**Task item:**
Copy out exactly the lines beginning with the one that contains "Given: Select the" and ending at the last line of the listing, skipping any pictures.

**Source material:**
^^^^^^^^

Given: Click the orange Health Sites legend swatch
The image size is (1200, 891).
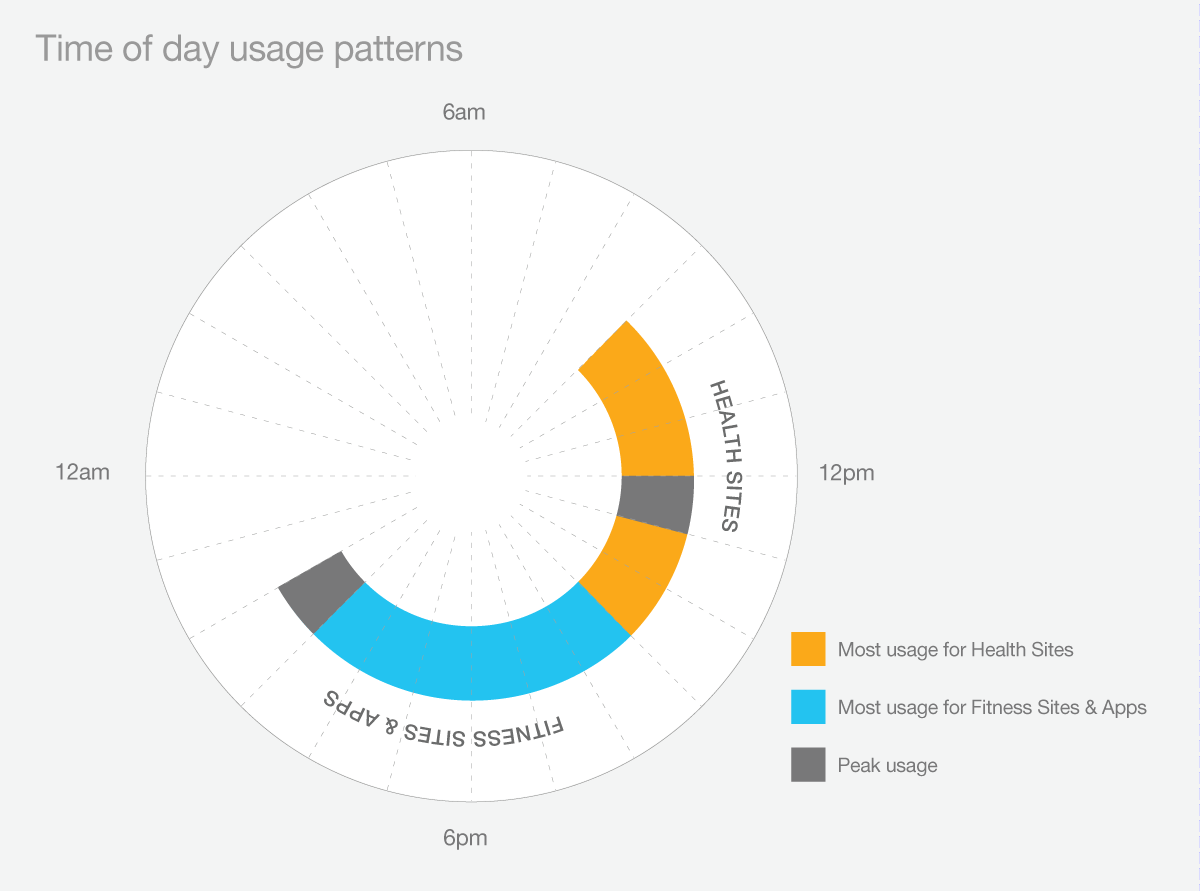Looking at the screenshot, I should click(x=808, y=649).
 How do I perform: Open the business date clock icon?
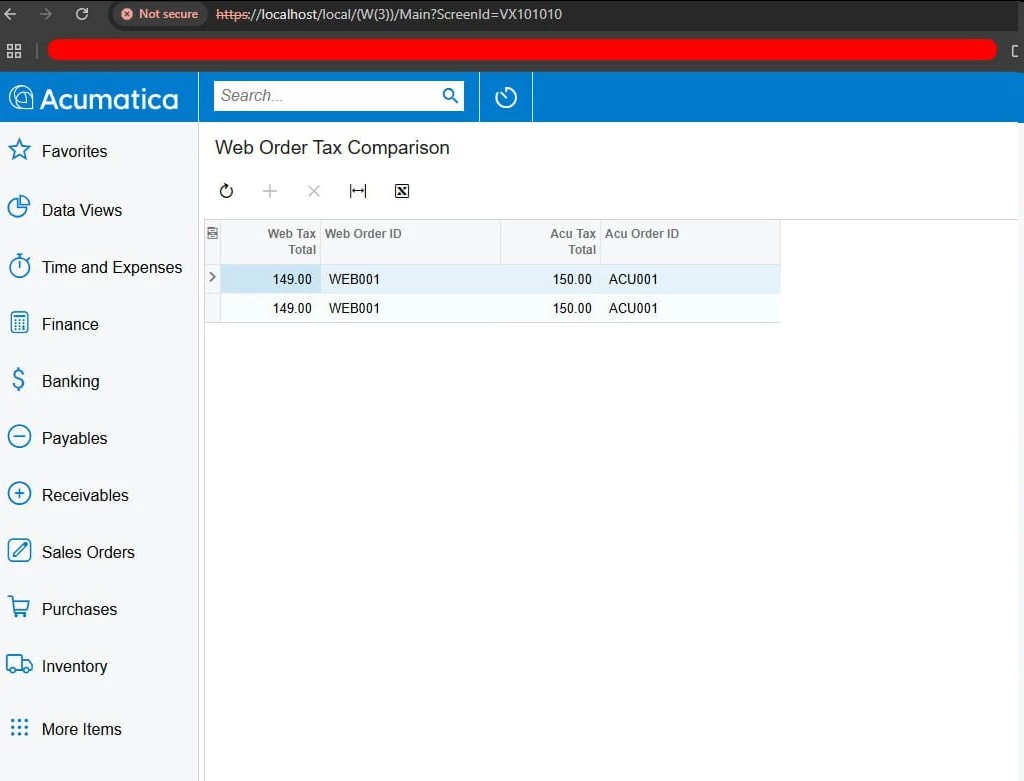pos(505,96)
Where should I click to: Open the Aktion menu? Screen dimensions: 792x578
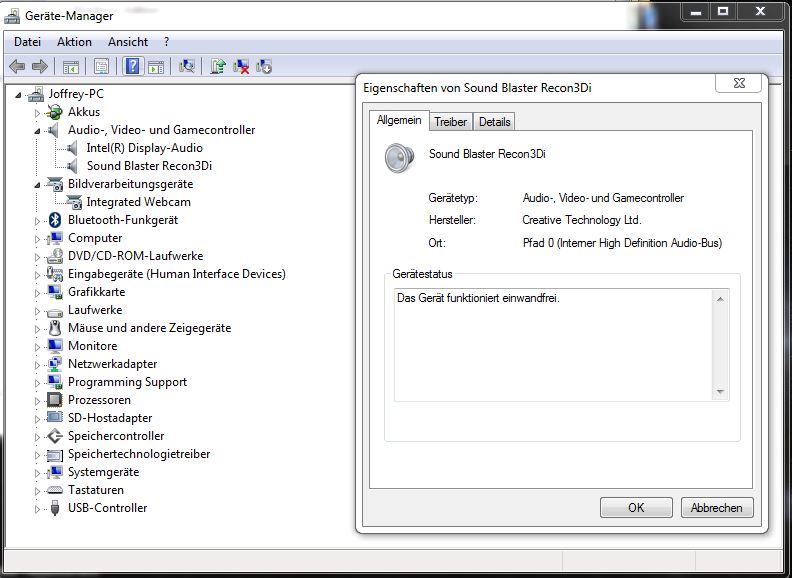(x=74, y=42)
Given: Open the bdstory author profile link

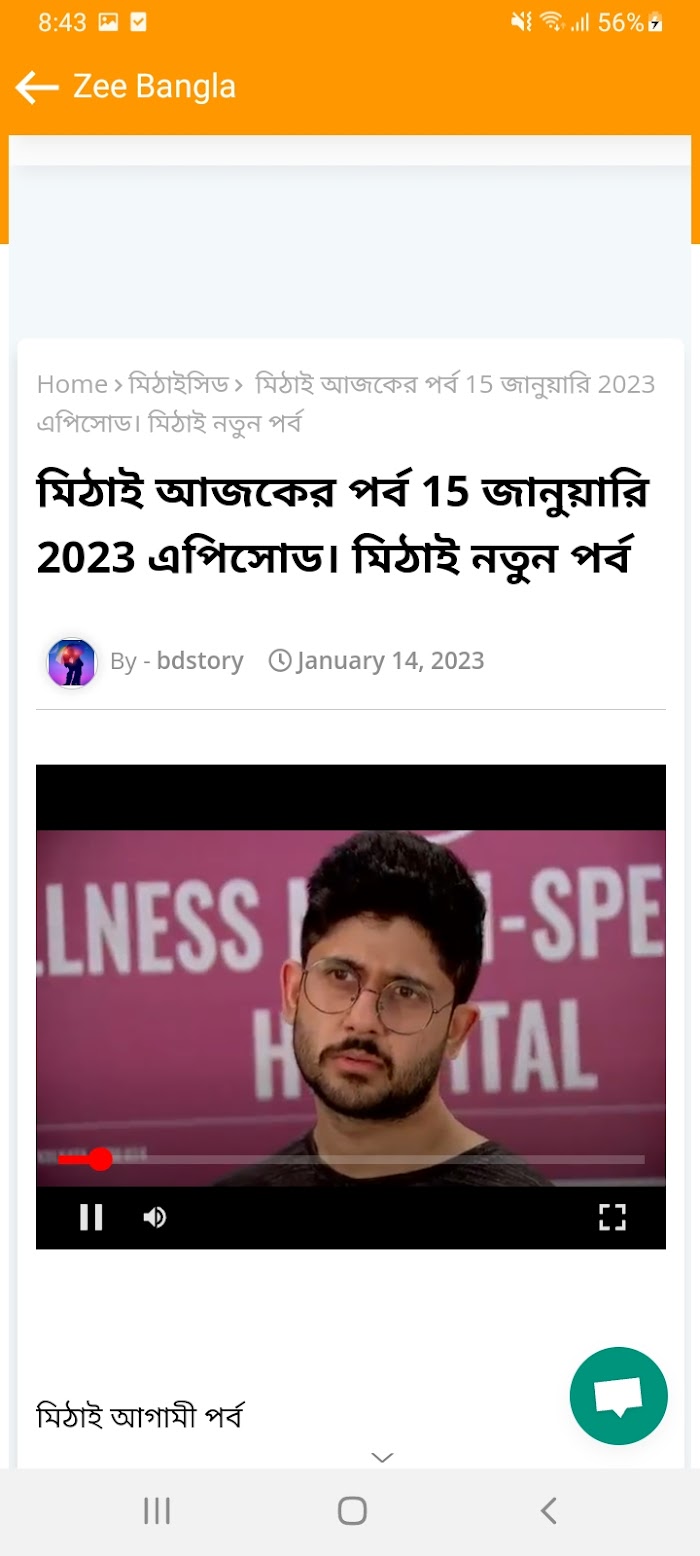Looking at the screenshot, I should (200, 661).
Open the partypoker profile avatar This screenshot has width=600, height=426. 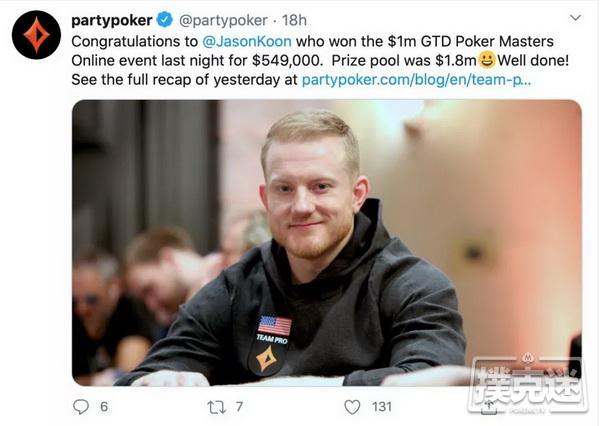coord(36,35)
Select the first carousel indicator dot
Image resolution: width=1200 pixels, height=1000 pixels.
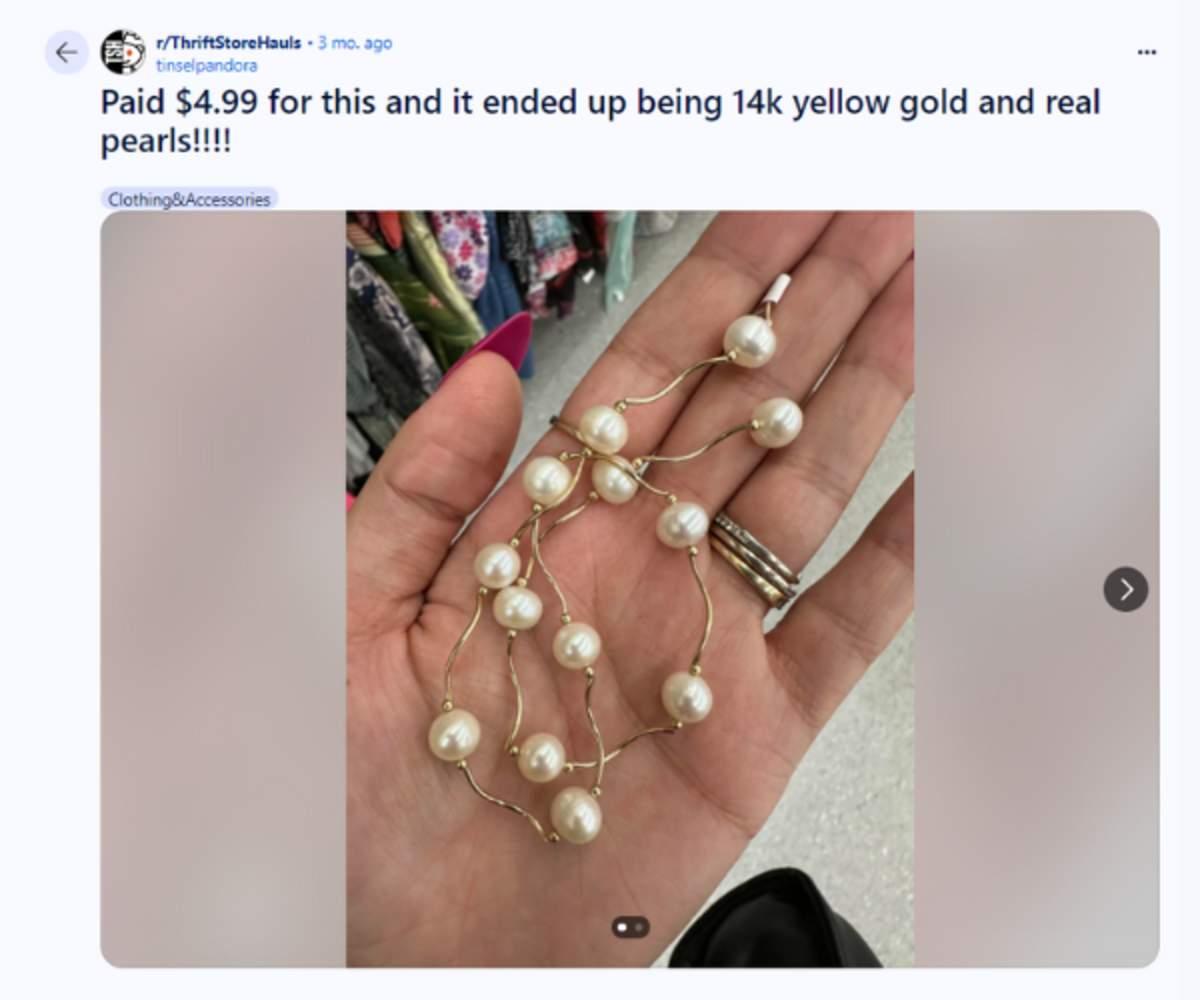pos(623,927)
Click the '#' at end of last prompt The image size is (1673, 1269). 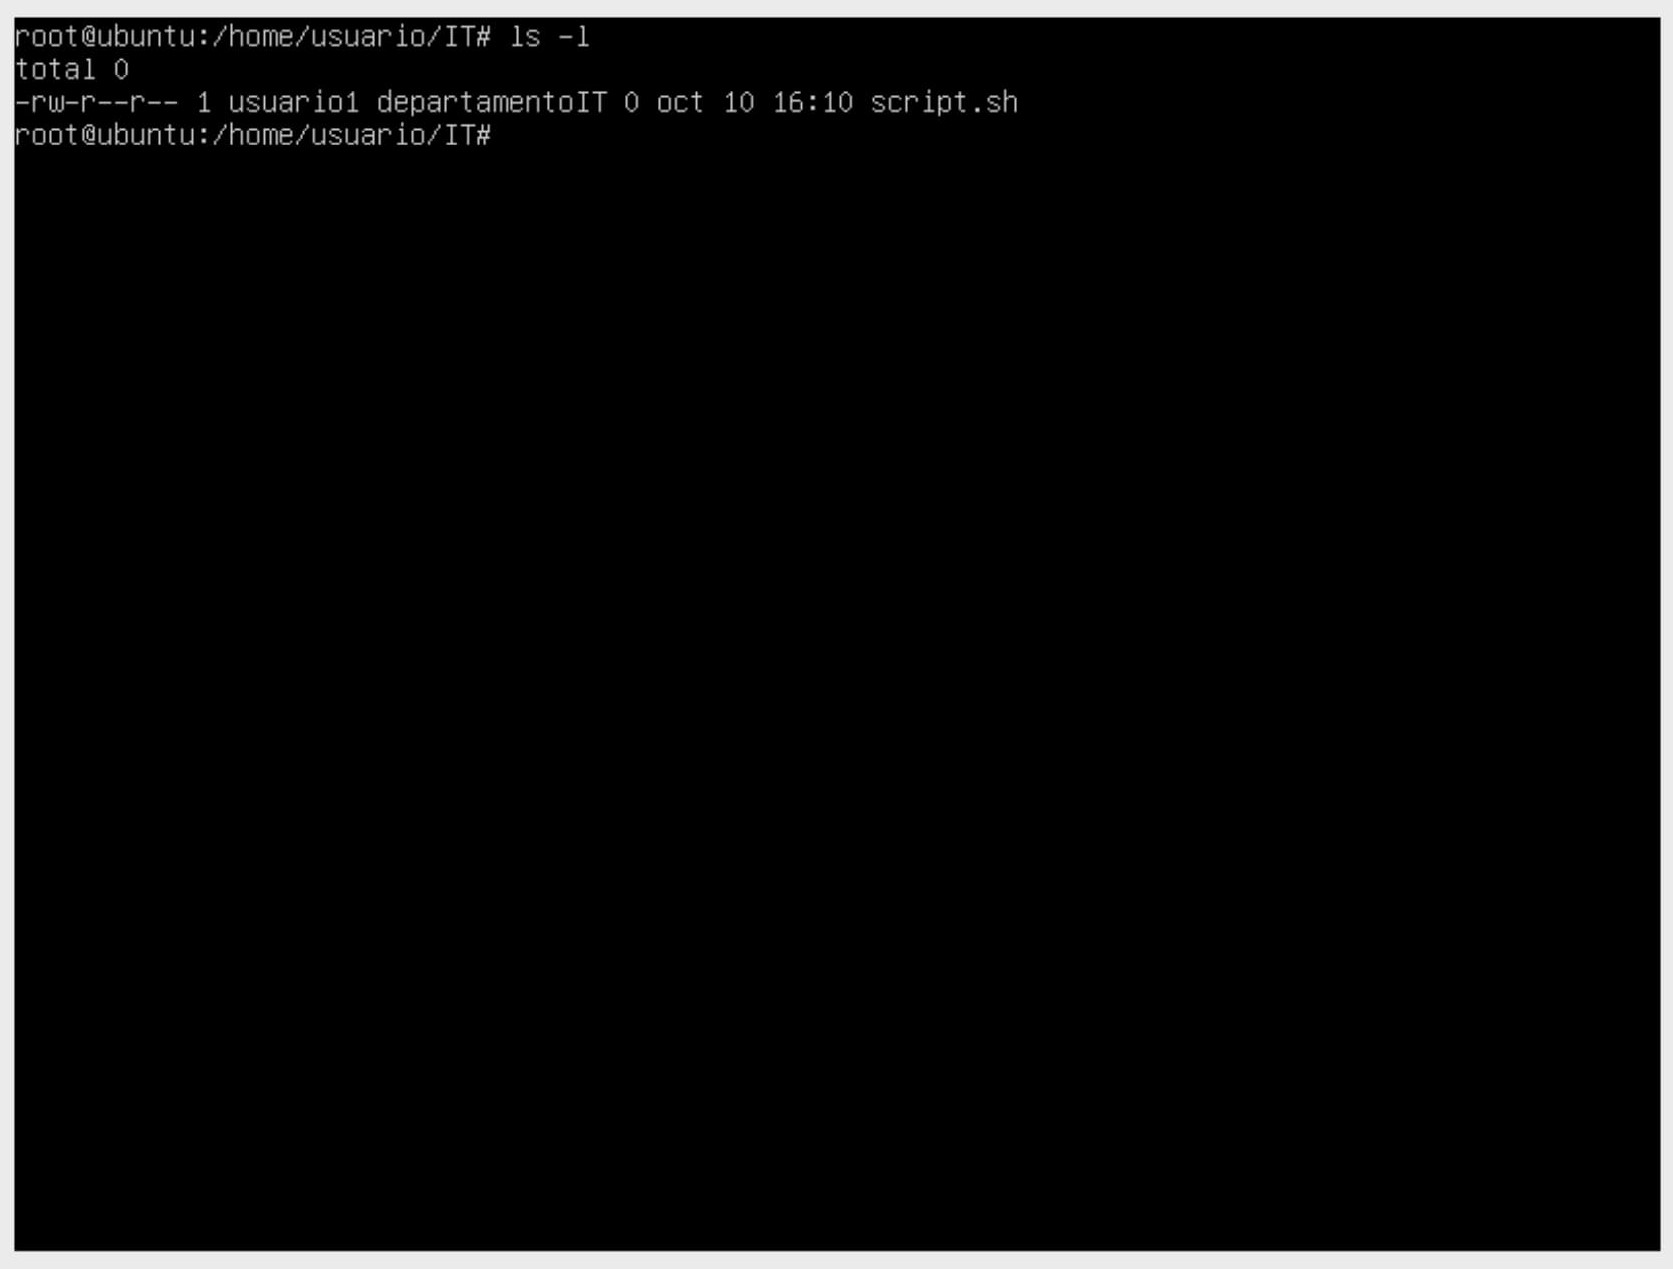(484, 135)
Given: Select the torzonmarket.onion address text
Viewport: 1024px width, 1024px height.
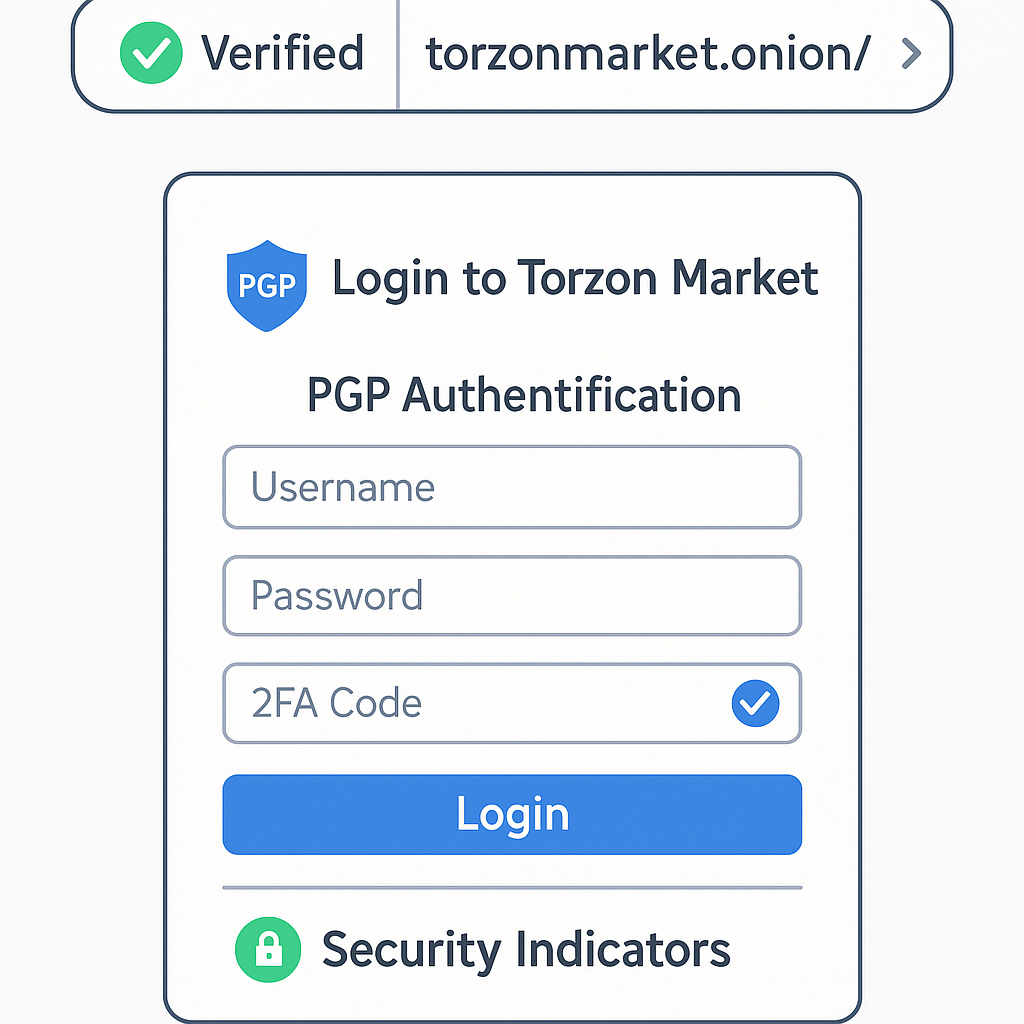Looking at the screenshot, I should [647, 54].
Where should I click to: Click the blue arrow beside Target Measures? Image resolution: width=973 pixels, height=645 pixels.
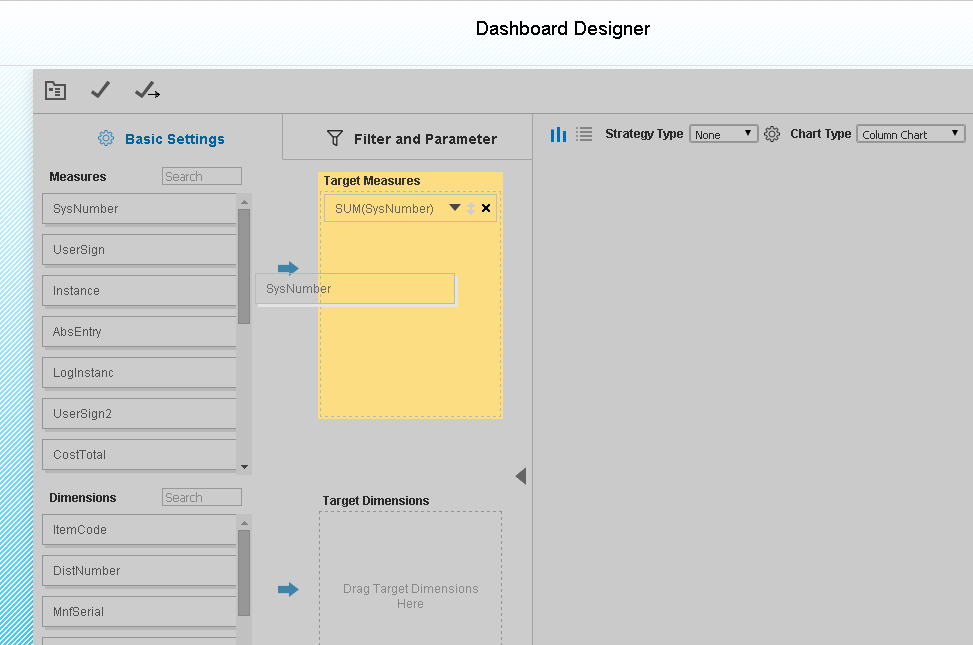click(x=288, y=268)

^^^^^^^^

**Answer for the task:**
Given: Select the torzonmarket.onion address text
Viewport: 1024px width, 1024px height.
Looking at the screenshot, I should [647, 54].
Where should I click to: Click the blue arrow beside Target Measures? Image resolution: width=973 pixels, height=645 pixels.
click(x=288, y=268)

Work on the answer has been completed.